Cruzar el lumbral de la puerta es toda una experiencia
inigualable, te invaden los olores a ahumados y especias de todo tipo. La vista
se impacienta queriendo ver todo lo que nos rodea. Encontrando en cada rincón una
nueva sorpresa.
Recorremos
la primera sala leyendo cada frasquito, cada latita, descubriendo miles de
cosas imaginándonos aquellas épocas lejanas… queriendo saber más, buscando en
cada rincón un pedacito de historia.
Una pequeña
escalera nos lleva al sótano donde viejas botellas, quesos, herramientas para
el armado de los embutidos y otras joyas se encuentran arrumbadas como todo
buen sótano.
Detrás
nuestros, otros visitantes esperan su turno y por más que me quedaría horas
mirando, retomamos y nos adentramos por la casa donde hoy funciona un
restaurant donde uno puede saborear una picada u otros platillos.
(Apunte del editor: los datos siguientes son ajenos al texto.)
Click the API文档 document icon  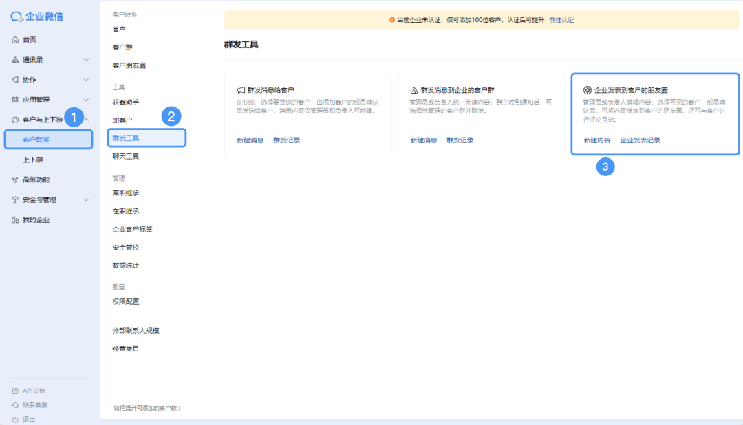(x=15, y=391)
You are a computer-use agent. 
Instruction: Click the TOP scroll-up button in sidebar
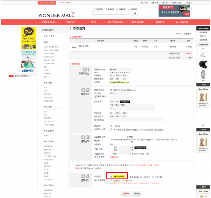[x=203, y=85]
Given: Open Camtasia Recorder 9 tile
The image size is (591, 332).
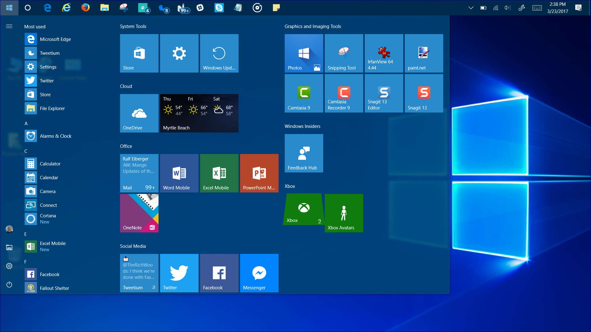Looking at the screenshot, I should (344, 93).
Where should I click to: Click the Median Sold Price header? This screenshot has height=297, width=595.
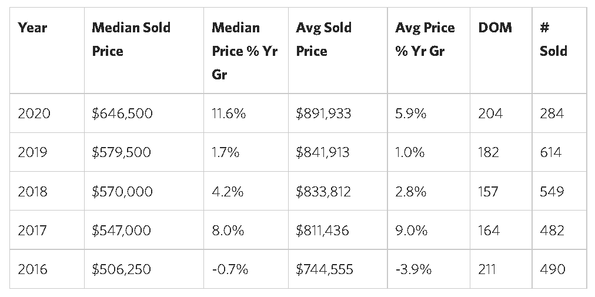pos(131,39)
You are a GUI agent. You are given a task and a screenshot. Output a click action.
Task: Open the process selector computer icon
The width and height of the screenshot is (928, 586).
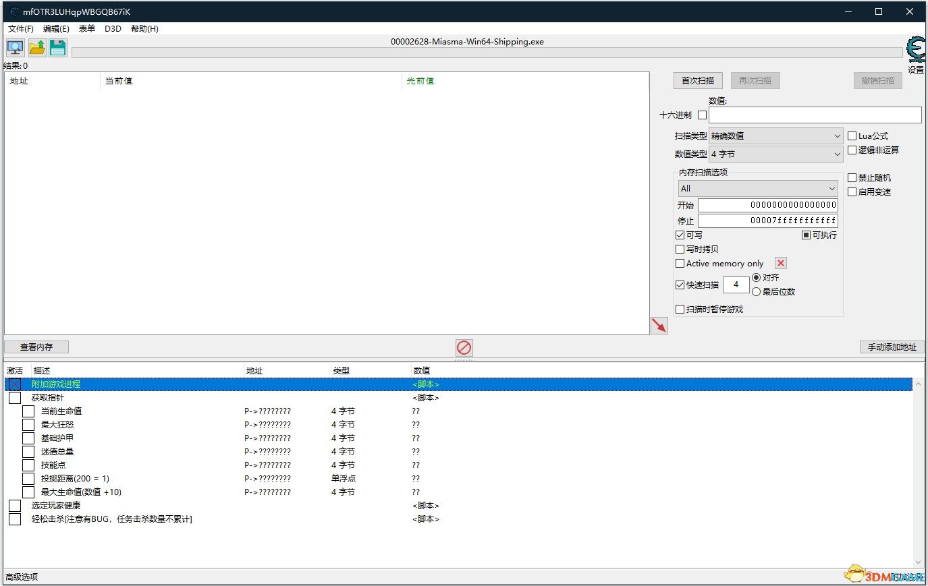point(16,47)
Nosotros ya
tenemos planes para nuestro almuerzo así que nos dedicamos a observar y
maravillarnos.
Viejos
bancos de maderas y una larga mesa, iluminada por las velas y la luz del sol
que entra por pequeñas ventanas en la pared de adobe que tienen más historias
que contar que cualquiera de este lugar.
Pasamos de
sala en sala y danza de las llamas nos atrae como Hechizandonos. Un pequeño de rincón
con el fuego prendido en la parrilla junto a un horno de barro que invita a
quedarse a tomar unos mates con a unas torta fritas en la calidez de un hogar.
En el patio
externo nos esperaba otra joya un Ford se halla durmiendo su siesta final junto
a una bicicleta estilo inglesa y juguetes de niños de siglos pasados entre
otros tesoros que descansan bajo la pérgola cargadas de ramilletes de flores
celestes que caen desde arriba como lluvia.
Como una burbuja detenida en el tiempo Épocas de quesos, nos sedujo hasta el último minuto para devolvernos nuevamente a la realidad con solo salir a la vereda.